The “communes” in the poor neighbourhoods (barrios) have been an important locus for this organisation.

Contradictions

Yet for all of Chavez’s talk of socialism, he is still running a capitalist state. Over the last few years in particular the contradictions and limitations of change from within the system have emerged more sharply. As the economic crisis has hit oil revenues, the government has implemented anti-social measures such as an increase in the consumption tax from 9 per cent to 12 per cent.

Despite the nationalisation of some industries under state control, the Venezuelan economy remains largely controlled by powerful private capitalists. In fact, according to figures produced by Venezuela’s Central Bank, the private sector has grown to account for 71 per cent of the country’s gross national product, a greater share than in 1999 when Chavez took office.

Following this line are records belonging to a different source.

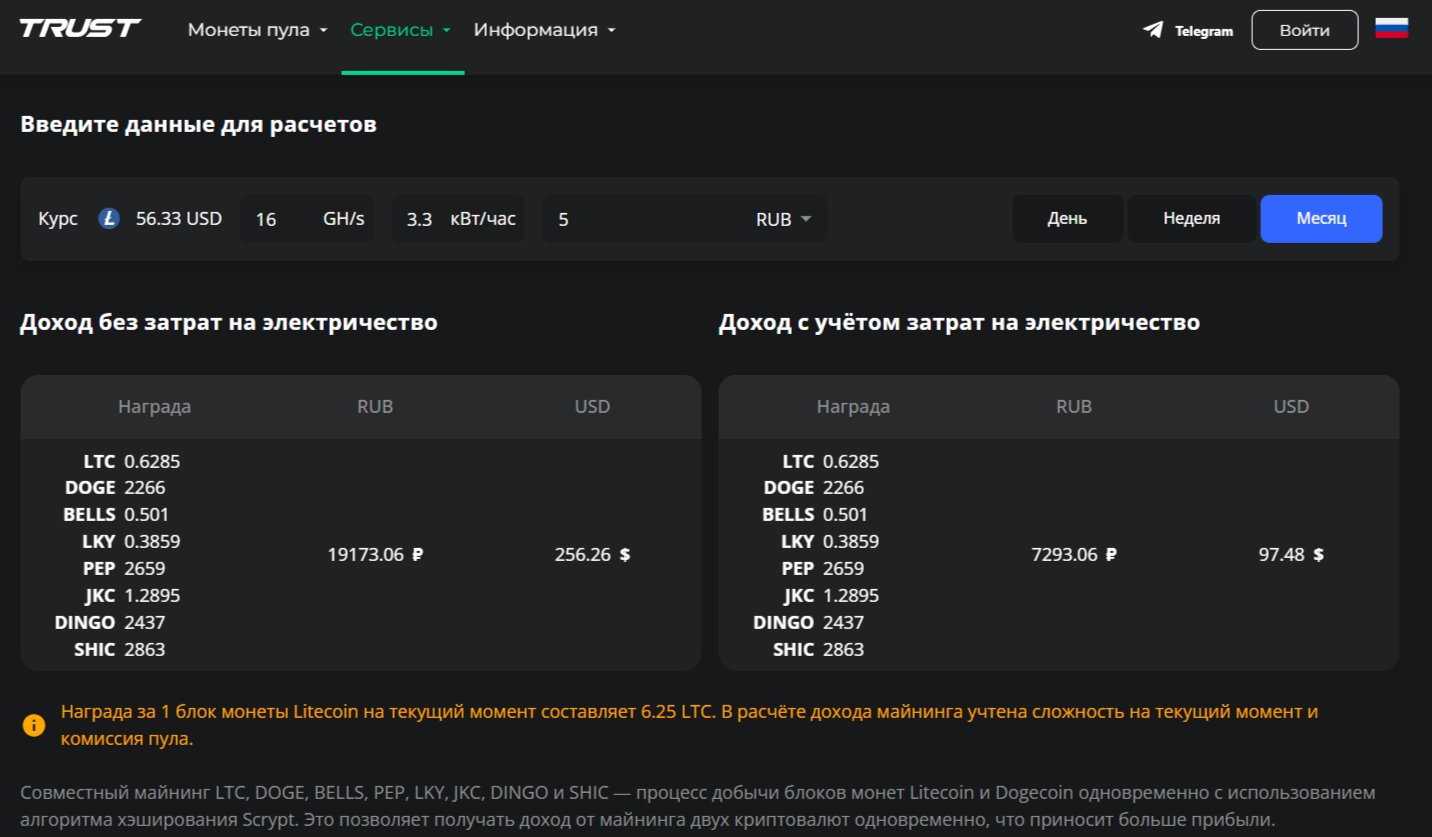Image resolution: width=1432 pixels, height=837 pixels.
Task: Open the Монеты пула dropdown
Action: tap(250, 30)
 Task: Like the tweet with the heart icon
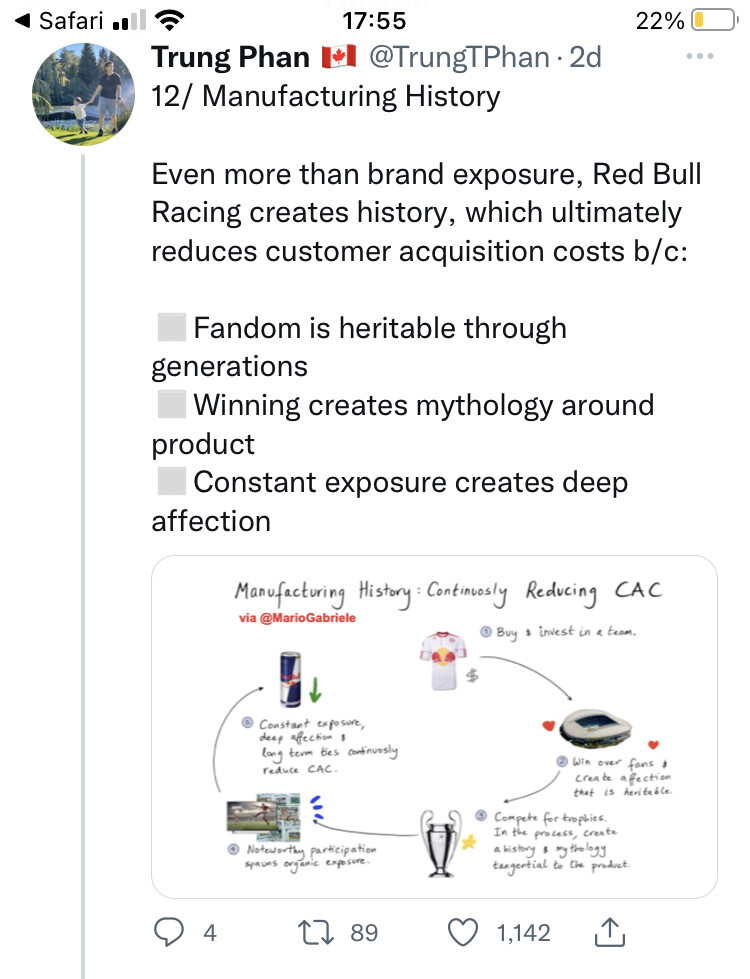pos(462,932)
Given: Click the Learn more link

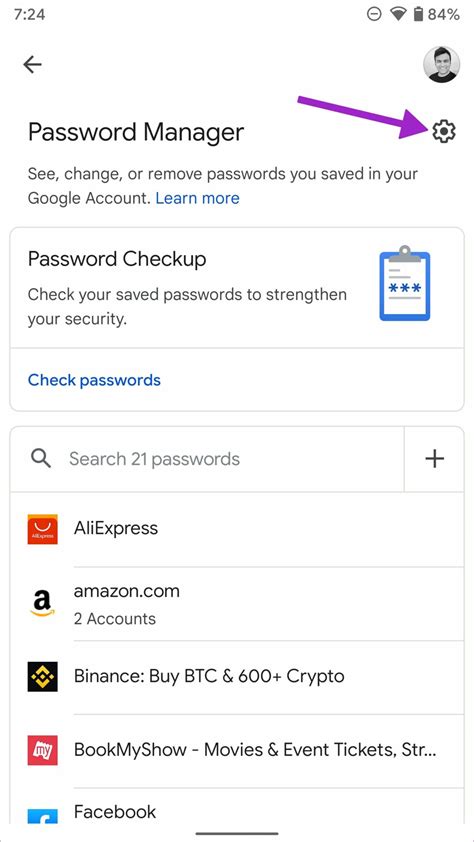Looking at the screenshot, I should (x=198, y=198).
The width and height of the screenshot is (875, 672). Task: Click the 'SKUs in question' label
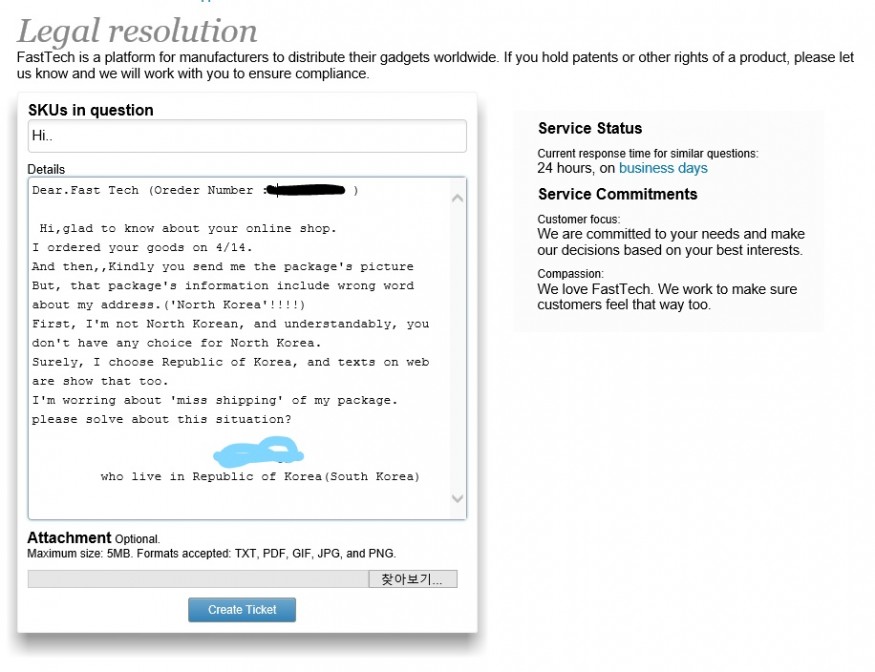(x=91, y=110)
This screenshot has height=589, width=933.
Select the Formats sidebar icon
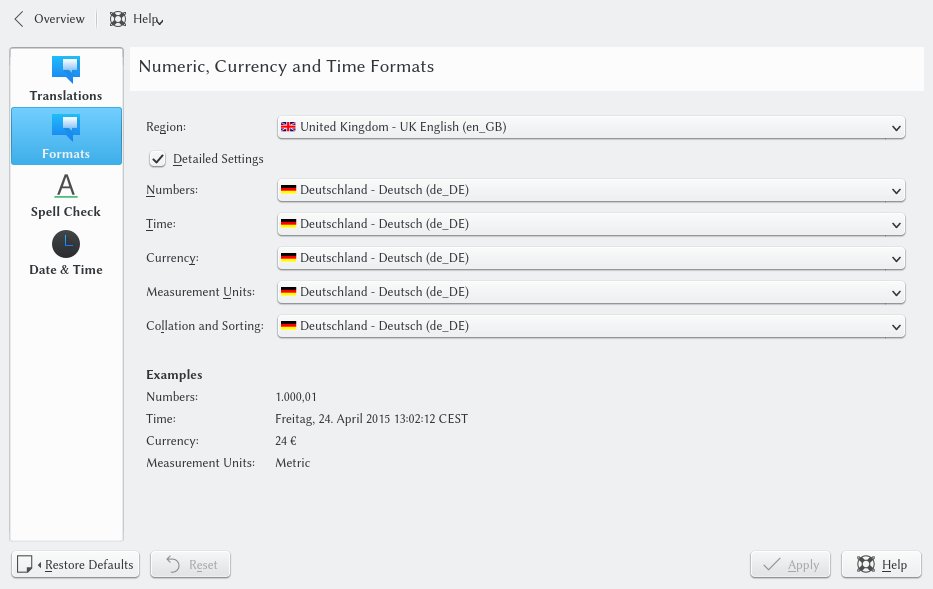click(x=66, y=127)
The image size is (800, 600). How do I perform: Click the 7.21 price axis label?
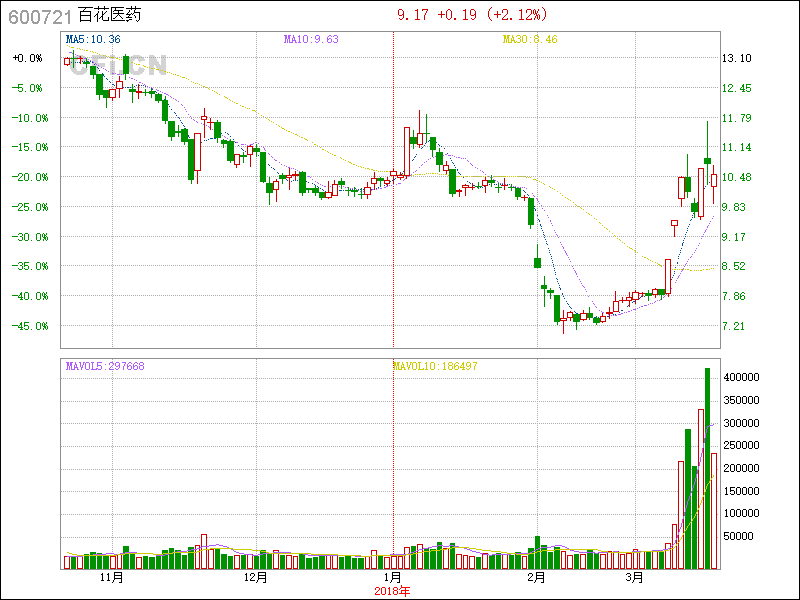pos(734,326)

As a tendency inside the Chavista movement, Marea Socialiasta (or Socialist Tide), has pointed out, Chavez’s approach to important business sectors is one of conciliation.

Meanwhile, some state workers who have taken strike action have been denounced as “counter revolutionaries”. When metro workers in the capital Caracas were preparing to strike to defend a collective contract, Chavez threatened to put them under military rule.

Chavez has been able to maintain much of his popularity as he is seen as representing all the advancements made by the process.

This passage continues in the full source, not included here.